Alpha-actinin-4 (ACTN4) is a non-muscle actin-binding protein that plays pivotal roles in cytoskeletal organization, cell motility, and cancer progression. This comprehensive review examines the multifaceted functions of ACTN4 in oral squamous cell carcinoma (OSCC), focusing on its impact on cytoskeletal remodeling and invasive behaviors. ACTN4 overexpression has been detected in approximately 70% of OSCC cases and is significantly associated with enhanced invasive potential, poor prognosis, and lymph node metastasis. The protein facilitates cancer progression through complex molecular mechanisms involving cytoskeletal reorganization, epithelial-mesenchymal transition (EMT), and activation of key signaling pathways including PI3K/Akt, ERK/GSK-3β/β-catenin, and Wnt/β-catenin cascades. In vitro studies have demonstrated that ACTN4 promotes the formation of specialized ruffle-edge lamellipodia, enhances cell motility, and increases matrix metalloproteinase activity, thereby contributing to extracellular matrix degradation and invasion.

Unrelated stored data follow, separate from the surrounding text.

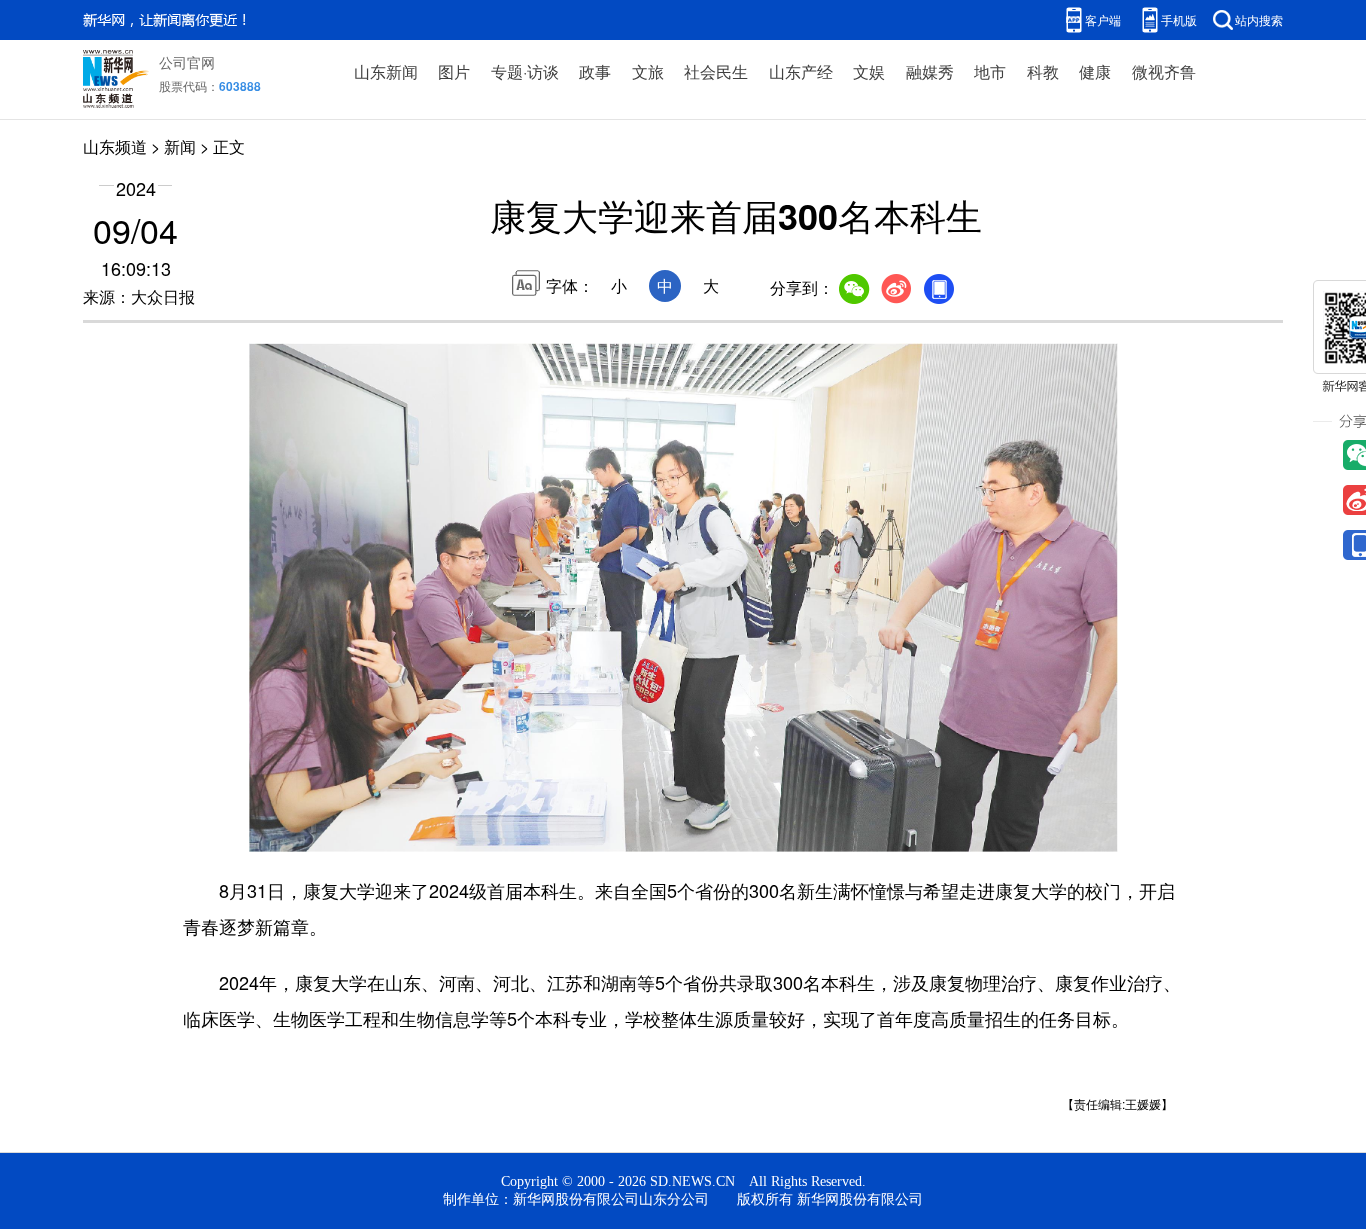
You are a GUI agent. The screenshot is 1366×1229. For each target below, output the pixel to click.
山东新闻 (386, 71)
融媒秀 (930, 71)
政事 (595, 71)
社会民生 (716, 71)
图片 (454, 71)
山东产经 (801, 71)
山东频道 (115, 146)
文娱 (869, 71)
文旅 (648, 71)
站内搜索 (1259, 19)
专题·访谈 (525, 71)
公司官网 (187, 62)
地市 (990, 71)
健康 (1095, 71)
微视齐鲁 (1164, 71)
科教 (1043, 71)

The protein localizes at the leading edges of migrating cells and shows enhanced expression in invasive tumor fronts compared to normal oral epithelium. RNA interference-mediated knockdown of ACTN4 significantly reduces invasive potential and cell migration in OSCC cell lines, validating its functional importance in cancer progression. Gene amplification of ACTN4, detected in 24% of cases, serves as an independent prognostic biomarker associated with reduced overall survival and increased risk of late cervical lymph node metastasis. The integration of network pharmacology and artificial intelligence approaches offers promising avenues for discovering ACTN4-targeted therapeutics, with machine learning algorithms enabling virtual screening of compound libraries and prediction of drug-target interactions. These computational approaches, combined with systems biology methodologies, can accelerate the identification of selective ACTN4 inhibitors and optimize their pharmacological properties for clinical translation. The convergence of mechanistic insights from in vitro studies with advanced AI-driven drug discovery platforms positions ACTN4 as a compelling therapeutic target for developing personalized treatment strategies in oral cancer management.